= WHAT TO PRODUCE =
Please state in a single number how many lines of the entries below include the word "size".

(Collected data)
☆ ☆ ☆ ☆
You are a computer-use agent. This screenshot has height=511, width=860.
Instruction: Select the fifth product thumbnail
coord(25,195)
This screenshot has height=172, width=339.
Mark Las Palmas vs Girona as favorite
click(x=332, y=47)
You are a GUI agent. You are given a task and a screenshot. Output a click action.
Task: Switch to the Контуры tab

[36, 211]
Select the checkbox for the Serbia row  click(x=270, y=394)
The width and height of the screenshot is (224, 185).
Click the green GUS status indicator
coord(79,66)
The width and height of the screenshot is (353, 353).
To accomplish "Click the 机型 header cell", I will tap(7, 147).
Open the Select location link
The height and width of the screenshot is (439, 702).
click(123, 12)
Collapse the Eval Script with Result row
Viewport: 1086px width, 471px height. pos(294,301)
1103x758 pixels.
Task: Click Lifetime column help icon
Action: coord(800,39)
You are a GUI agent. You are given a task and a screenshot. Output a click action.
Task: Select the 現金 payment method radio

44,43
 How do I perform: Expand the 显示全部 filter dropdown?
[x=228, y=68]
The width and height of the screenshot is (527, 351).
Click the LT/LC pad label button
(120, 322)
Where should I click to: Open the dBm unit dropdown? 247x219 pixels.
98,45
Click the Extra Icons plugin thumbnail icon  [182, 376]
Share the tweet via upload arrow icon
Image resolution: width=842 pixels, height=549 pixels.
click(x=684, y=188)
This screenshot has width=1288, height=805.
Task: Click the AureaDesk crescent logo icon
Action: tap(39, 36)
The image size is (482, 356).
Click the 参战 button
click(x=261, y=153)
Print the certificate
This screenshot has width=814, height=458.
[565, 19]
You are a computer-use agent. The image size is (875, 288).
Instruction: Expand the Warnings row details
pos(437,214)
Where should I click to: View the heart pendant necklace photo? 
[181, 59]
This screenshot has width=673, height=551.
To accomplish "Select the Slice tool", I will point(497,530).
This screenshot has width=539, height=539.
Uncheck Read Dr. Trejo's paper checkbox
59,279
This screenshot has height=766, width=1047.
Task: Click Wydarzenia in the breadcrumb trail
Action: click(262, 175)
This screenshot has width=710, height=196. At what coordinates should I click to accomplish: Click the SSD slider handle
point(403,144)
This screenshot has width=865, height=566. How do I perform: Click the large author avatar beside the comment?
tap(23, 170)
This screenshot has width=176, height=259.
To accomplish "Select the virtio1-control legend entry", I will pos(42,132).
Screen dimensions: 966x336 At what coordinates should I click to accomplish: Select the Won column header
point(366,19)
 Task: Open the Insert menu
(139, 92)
☆ ☆ ☆ ☆
= TASK ANSWER =
2